**Task description**
Down to the final line, print the records again exactly.

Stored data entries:
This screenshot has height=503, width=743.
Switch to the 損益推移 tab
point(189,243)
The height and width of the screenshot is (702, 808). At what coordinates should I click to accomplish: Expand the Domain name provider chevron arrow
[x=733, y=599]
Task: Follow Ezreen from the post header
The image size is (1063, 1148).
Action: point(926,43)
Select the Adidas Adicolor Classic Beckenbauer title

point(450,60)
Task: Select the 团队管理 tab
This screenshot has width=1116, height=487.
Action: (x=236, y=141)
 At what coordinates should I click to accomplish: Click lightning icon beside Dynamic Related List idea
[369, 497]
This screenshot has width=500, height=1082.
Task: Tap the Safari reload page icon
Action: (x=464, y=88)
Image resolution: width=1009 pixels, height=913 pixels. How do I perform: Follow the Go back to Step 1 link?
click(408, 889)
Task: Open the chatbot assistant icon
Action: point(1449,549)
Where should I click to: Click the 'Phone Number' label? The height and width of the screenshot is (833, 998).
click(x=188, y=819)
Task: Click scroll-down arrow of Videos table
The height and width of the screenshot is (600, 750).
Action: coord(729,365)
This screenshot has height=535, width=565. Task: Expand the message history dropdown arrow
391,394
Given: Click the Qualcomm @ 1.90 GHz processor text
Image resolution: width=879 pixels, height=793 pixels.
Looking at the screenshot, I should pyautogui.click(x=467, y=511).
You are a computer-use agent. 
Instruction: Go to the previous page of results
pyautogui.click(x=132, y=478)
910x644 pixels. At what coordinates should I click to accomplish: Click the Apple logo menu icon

**Answer to the exercise**
This screenshot has height=503, width=743.
Switch to the 損益推移 tab
point(189,243)
The height and width of the screenshot is (702, 808). At what coordinates should I click to accomplish: Expand the Domain name provider chevron arrow
[x=733, y=599]
Task: Follow Ezreen from the post header
The image size is (1063, 1148).
Action: point(926,43)
Select the Adidas Adicolor Classic Beckenbauer title

point(450,60)
Task: Select the 团队管理 tab
This screenshot has width=1116, height=487.
Action: (x=236, y=141)
 At what coordinates should I click to accomplish: Click lightning icon beside Dynamic Related List idea
[369, 497]
This screenshot has width=500, height=1082.
Task: Tap the Safari reload page icon
Action: (x=464, y=88)
Image resolution: width=1009 pixels, height=913 pixels. How do I perform: Follow the Go back to Step 1 link?
click(408, 889)
Task: Open the chatbot assistant icon
Action: point(1449,549)
Where should I click to: Click the 'Phone Number' label? The height and width of the screenshot is (833, 998).
click(x=188, y=819)
Task: Click scroll-down arrow of Videos table
The height and width of the screenshot is (600, 750).
Action: coord(729,365)
This screenshot has height=535, width=565. Task: Expand the message history dropdown arrow
391,394
Given: Click the Qualcomm @ 1.90 GHz processor text
Image resolution: width=879 pixels, height=793 pixels.
Looking at the screenshot, I should pyautogui.click(x=467, y=511).
You are a computer-use agent. 
Instruction: Go to the previous page of results
pyautogui.click(x=132, y=478)
910x644 pixels. At what coordinates should I click to accomplish: Click the Apple logo menu icon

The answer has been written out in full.